Şiir Tutkusu

Menü

Üç Daldan Bir Telden

Biiiir
??..
İki adam, ilk bakıldığında sırtlarına giydiklerinden hemen "Ben buranın belediyesiyim" anlaşılan, sarılarılılarla eski buzullar kalıntısı gölü adım adıma yürüyüp, ortalamazlar mı..?
Derinliği azami onbir metre olan ve üstü günlerce yağan karlardan sonra soğuğa karış kalınlığı tortu bağlamış, beyazlara bağrını sermiş, kasabaya alnını dayamış bu göl..
Hani kırk yılın başı" denen lafın dengine düzen tutturur gibi, bir yakadan bir yakaya üstünün örtülendiği böylesi durumlarda suyu  yürüyerek geçmenin sıradışılığına ayak basmak için?
Ve büyükten küçüğe tüm buz patencilerinin,  şura bura gözetmeden kaçıp gelişlerine gökte ararken yerde buldukları öteki "Ried"..Uzak engininde Alplerin..
Belediyecilerden biri; saçlı sakallı; pipolu, alp fotürlü, çember suratlı..Bir diğeri kaymak tıraş, cilet fiyaka, ince fizik , boyalı kafa,keskin bakışlı çıkmaz mı?

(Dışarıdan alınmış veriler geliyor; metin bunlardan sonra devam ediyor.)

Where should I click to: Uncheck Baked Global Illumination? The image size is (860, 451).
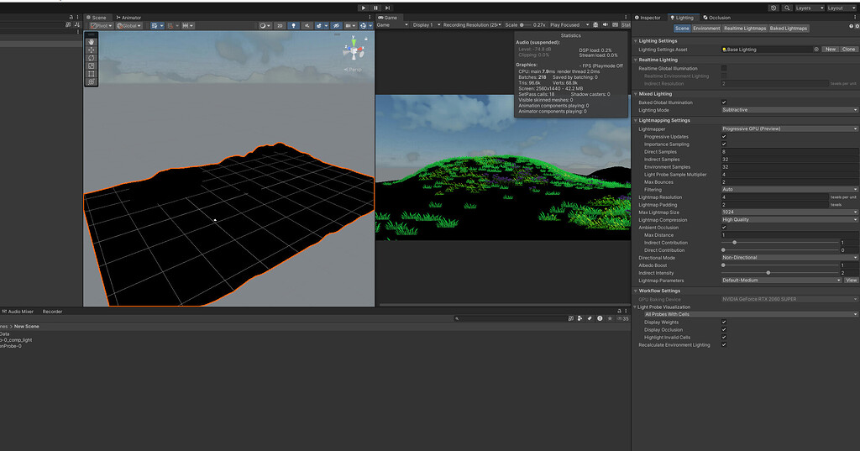tap(724, 102)
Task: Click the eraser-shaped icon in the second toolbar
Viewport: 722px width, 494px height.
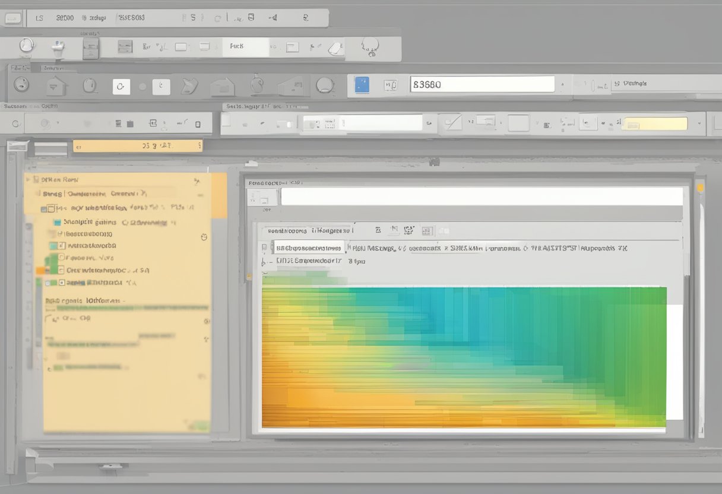Action: 336,48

Keskin bakışlı olanı, bükmeli kırmalı metreyi kapmış,fotürlü olana mazotlu motor burgusu düşmüş..Gölü kış delicesinden seyreden kahvelerin yamacındalar.Barok kilisesinin çifte kubbesini bütün boyutlarıyla görecek şekilde , çıplak bir sahil yolunun ayak ucunda, buzun üstündeler yani.
Çelimsiz şubat güneşi varmış sermiş postu meydana ama..CJccjık?! Yetmiyor cürümü sanki, hızar biçiyor ağılanmış ayaz.

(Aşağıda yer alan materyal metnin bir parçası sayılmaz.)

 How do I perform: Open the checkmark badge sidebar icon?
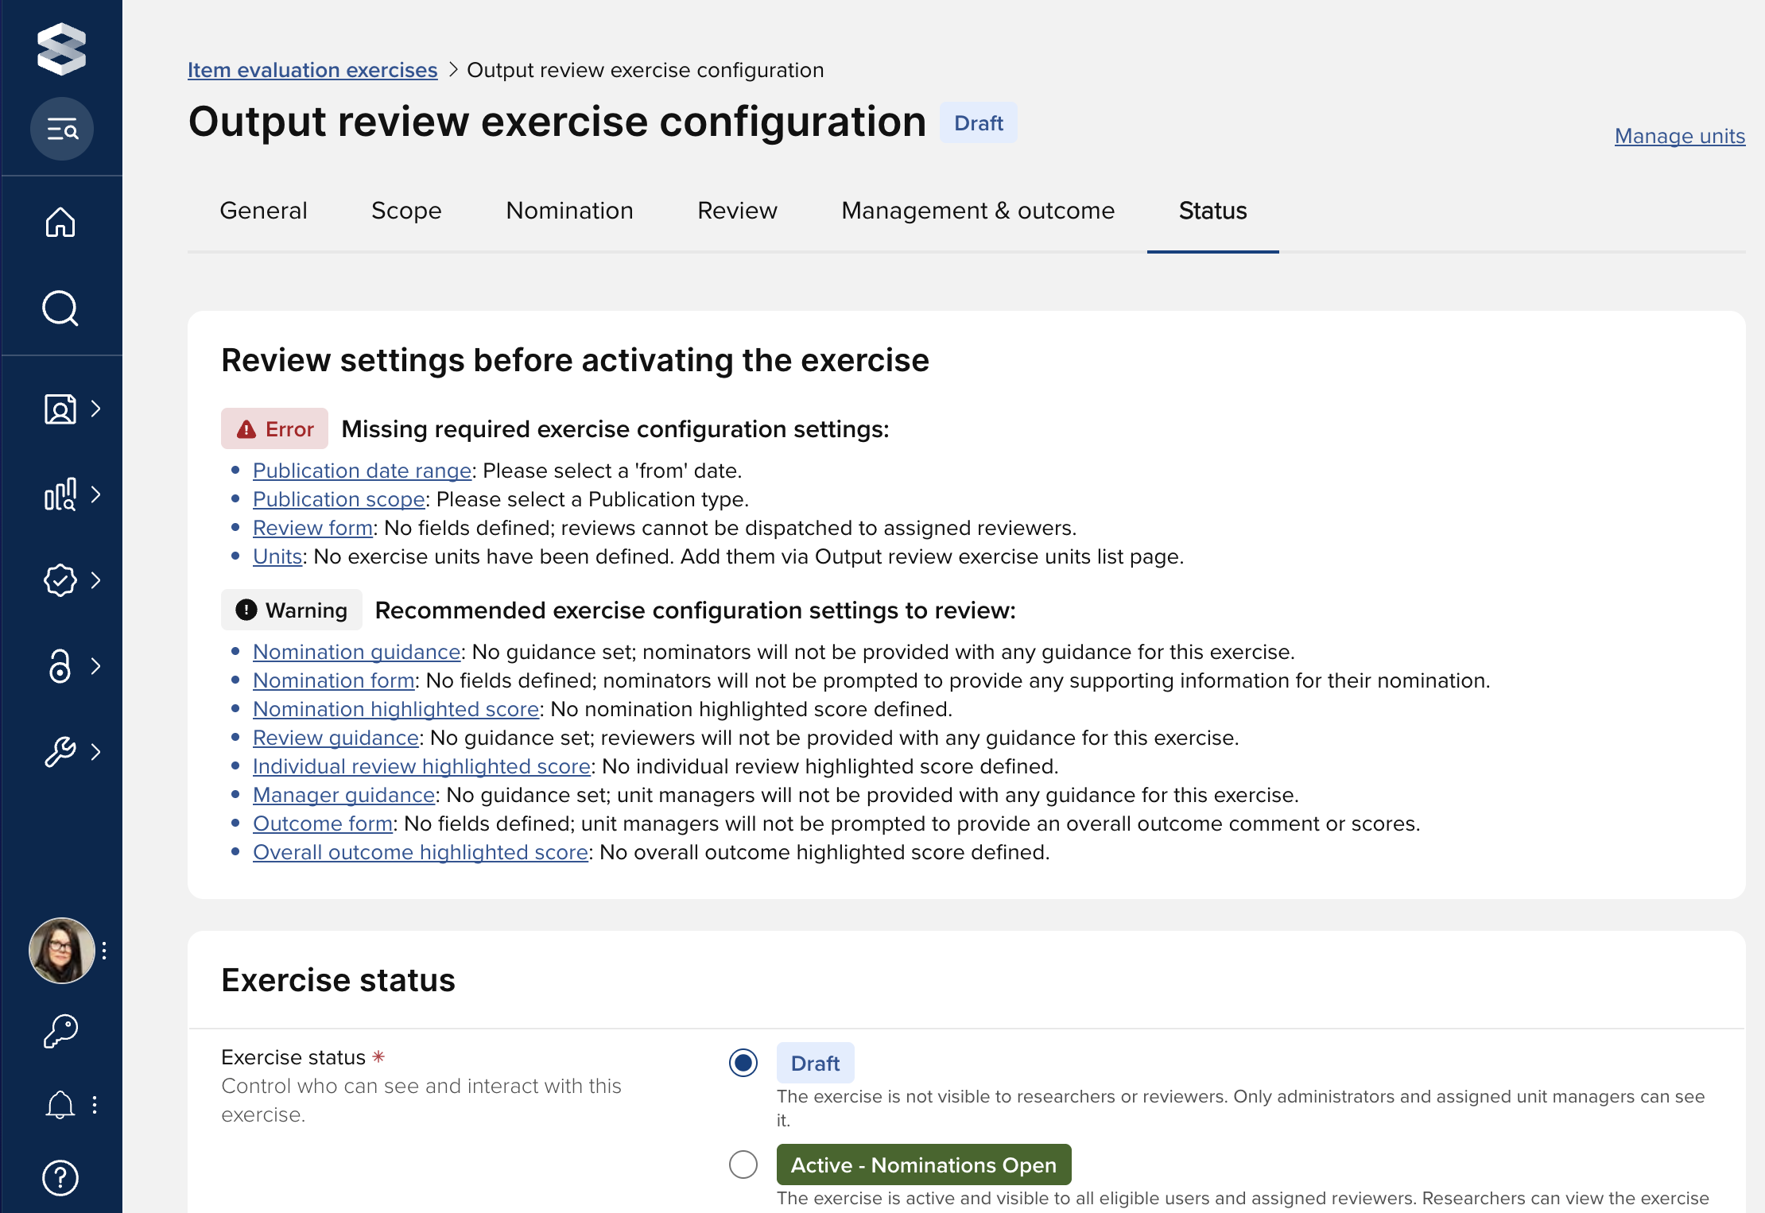tap(60, 580)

Biz , lehçesinden frizyalı (Kuzey eyaletli) olduğunu anladığım büyük şehir kaçağı kafa dengimle, ordan burdan laflaşırken..
Belediyeciden biri buz matkabıyla çatıııır çutur..Arkasından "Coppppp.!" Diye bir kütürtü..koparıyor ki,
Adam dengesinden sapıp, elindekilerle birlikte buzlu zemine koca kalıbıyla dank etse de, o bozguna vermiyor işi, arkadaşının koluna asılıp çakı gibi kalk maz mı..?

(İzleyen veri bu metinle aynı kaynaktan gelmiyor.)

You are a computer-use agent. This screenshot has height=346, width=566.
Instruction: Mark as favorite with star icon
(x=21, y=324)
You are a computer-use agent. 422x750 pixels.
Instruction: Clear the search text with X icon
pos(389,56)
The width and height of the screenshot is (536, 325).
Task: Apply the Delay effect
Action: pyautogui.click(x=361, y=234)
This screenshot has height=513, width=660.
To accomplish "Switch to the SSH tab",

Ve hemen metreyi döşü delinmiş olan göle daldırıyor fotürsüz ve kıyak forslu olanı.
Bakıyor..Keskin bakıyor..Durumu yakından okuyor..
_"Cjjcccıııkkk" sesliyor diliyle dişinin arasında bu iş olmaz manasına _"Cjjcccıkkk !"
Sonra ağızlarında buhar tüte tüte gidiyorlar büyük ağacın yakınına parkettikleri dolmuştan, elleri yükle tomarla dönerek ..
Ucu sivri kancalara her on adım başı çakıp, etrafını "Sakın öteye geçme ! " kurdeleleri bağlayarak tüm bir gölün etrafını çitlemeye koyuluyorla..
-" En az ondört santim derin olması gerekir buz kalınlığı" diyor, tren yoluna bakan ıhlamur ağaçlarının olduğu yerden onları birlikte hoşbeşi dalgın laflarla gölediğimiz,Firizyalı.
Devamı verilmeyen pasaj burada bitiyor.